** Start of Extracted information **

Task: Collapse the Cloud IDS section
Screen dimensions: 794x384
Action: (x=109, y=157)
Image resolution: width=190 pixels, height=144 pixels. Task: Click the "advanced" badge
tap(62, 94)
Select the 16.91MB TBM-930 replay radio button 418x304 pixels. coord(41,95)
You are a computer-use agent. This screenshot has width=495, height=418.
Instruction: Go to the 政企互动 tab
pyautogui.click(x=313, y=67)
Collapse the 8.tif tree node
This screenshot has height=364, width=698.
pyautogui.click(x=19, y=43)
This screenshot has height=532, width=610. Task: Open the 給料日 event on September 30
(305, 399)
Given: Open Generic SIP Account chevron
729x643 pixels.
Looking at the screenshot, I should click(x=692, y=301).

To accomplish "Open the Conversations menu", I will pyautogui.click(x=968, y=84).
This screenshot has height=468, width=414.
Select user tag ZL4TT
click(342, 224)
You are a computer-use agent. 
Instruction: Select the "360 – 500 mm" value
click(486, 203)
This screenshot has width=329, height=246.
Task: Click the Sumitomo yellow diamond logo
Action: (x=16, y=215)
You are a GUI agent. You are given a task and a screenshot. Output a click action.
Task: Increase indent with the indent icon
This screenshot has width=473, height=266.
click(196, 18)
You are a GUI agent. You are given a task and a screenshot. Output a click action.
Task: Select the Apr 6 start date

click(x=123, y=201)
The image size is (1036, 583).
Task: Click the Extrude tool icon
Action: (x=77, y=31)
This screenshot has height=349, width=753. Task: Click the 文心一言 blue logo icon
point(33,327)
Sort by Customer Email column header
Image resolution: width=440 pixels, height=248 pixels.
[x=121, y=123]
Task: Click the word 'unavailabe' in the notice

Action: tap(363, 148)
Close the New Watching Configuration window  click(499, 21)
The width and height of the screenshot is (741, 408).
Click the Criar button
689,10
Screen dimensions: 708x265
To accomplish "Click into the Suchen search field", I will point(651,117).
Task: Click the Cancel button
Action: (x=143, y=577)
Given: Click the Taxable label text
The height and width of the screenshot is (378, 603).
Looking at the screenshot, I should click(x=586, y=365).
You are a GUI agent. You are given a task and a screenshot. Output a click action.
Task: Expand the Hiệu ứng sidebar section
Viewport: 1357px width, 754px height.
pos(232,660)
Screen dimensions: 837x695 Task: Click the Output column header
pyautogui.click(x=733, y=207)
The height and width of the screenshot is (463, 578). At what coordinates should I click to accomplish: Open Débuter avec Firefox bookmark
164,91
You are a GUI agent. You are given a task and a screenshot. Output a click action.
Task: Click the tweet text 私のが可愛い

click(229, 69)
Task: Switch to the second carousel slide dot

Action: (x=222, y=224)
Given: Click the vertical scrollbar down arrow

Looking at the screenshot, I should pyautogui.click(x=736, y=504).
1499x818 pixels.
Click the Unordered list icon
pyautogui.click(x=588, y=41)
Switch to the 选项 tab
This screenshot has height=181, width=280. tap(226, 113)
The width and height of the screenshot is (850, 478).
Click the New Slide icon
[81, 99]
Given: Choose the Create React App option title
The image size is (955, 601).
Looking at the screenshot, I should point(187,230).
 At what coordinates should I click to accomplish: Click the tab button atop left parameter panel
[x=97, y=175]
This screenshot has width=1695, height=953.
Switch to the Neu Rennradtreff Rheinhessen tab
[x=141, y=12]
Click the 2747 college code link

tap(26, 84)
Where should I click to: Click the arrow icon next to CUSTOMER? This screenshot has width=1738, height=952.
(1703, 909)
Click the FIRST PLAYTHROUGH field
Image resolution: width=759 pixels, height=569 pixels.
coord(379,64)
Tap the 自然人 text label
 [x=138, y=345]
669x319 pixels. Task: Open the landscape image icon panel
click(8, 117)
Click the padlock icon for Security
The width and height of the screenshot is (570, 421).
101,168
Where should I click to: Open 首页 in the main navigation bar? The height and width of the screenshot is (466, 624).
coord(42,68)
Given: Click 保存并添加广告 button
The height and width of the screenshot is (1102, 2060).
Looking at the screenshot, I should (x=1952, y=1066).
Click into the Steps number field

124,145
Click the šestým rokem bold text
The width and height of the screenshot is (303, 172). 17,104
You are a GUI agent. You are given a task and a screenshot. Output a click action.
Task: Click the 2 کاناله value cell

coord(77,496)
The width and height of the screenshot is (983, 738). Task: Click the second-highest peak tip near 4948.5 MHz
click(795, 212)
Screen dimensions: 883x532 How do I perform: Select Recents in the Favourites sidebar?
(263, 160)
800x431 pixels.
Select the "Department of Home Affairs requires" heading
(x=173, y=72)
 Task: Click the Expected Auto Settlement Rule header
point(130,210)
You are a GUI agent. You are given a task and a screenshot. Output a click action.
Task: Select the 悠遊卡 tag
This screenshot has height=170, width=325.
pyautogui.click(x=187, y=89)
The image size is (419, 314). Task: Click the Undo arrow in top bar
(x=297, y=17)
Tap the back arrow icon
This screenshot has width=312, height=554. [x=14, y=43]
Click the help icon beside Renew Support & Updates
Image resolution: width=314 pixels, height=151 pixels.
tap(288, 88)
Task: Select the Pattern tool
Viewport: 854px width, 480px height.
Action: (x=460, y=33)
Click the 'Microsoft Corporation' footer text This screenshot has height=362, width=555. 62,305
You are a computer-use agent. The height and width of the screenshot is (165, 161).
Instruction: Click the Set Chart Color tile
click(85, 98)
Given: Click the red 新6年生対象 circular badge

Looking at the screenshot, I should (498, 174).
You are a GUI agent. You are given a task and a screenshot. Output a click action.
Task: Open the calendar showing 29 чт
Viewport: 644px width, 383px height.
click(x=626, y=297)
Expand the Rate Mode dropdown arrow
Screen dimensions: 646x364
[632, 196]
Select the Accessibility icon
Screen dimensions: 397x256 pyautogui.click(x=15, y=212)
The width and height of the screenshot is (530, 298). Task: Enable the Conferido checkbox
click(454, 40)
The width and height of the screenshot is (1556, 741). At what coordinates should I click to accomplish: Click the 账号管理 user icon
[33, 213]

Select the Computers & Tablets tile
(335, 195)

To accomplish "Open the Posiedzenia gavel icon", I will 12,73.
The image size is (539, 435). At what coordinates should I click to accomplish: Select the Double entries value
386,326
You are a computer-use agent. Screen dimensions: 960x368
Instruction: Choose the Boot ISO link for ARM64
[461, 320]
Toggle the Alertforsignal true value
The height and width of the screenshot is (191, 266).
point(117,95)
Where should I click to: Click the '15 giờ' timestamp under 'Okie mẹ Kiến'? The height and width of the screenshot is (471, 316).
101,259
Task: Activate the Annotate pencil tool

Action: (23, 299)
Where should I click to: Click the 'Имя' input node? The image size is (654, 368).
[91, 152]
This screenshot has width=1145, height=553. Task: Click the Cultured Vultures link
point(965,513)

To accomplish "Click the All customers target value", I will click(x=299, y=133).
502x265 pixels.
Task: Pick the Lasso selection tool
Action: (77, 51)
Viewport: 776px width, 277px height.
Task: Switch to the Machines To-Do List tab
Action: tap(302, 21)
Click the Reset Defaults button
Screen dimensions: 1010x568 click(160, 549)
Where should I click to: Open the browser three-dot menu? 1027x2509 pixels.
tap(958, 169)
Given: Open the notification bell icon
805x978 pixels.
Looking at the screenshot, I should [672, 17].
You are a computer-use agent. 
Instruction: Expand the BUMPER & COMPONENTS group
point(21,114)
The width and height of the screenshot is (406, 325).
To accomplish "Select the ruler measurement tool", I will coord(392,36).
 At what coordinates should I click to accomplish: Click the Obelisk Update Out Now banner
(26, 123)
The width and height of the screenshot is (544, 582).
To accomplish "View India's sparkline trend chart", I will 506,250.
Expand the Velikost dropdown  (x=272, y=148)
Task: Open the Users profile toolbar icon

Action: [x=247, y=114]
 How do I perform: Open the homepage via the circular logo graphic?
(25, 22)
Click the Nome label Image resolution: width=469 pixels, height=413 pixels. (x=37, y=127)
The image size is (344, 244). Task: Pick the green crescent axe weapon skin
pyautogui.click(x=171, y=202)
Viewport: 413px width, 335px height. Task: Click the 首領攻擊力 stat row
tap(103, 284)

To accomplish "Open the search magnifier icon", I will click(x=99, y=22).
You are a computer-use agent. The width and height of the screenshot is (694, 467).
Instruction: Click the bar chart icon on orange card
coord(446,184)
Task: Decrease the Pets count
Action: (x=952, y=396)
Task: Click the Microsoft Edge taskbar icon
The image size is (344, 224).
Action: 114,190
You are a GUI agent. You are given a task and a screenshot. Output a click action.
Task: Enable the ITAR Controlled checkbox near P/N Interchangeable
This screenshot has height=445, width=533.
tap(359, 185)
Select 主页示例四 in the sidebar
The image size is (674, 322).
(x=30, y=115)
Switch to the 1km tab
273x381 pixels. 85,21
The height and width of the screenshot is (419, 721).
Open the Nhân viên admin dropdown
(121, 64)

** End of Extracted information **

**Problem to solve**
Transcribe the listing above verbatim, everything from the line containing "Sort by Customer Email column header" down to the line containing "pyautogui.click(x=733, y=207)", both included.

**Answer to this exercise**
Sort by Customer Email column header
Image resolution: width=440 pixels, height=248 pixels.
[x=121, y=123]
Task: Click the word 'unavailabe' in the notice

Action: tap(363, 148)
Close the New Watching Configuration window  click(499, 21)
The width and height of the screenshot is (741, 408).
Click the Criar button
689,10
Screen dimensions: 708x265
To accomplish "Click into the Suchen search field", I will point(651,117).
Task: Click the Cancel button
Action: (x=143, y=577)
Given: Click the Taxable label text
The height and width of the screenshot is (378, 603).
Looking at the screenshot, I should click(x=586, y=365).
You are a GUI agent. You are given a task and a screenshot. Output a click action.
Task: Expand the Hiệu ứng sidebar section
Viewport: 1357px width, 754px height.
pos(232,660)
Screen dimensions: 837x695 Task: Click the Output column header
pyautogui.click(x=733, y=207)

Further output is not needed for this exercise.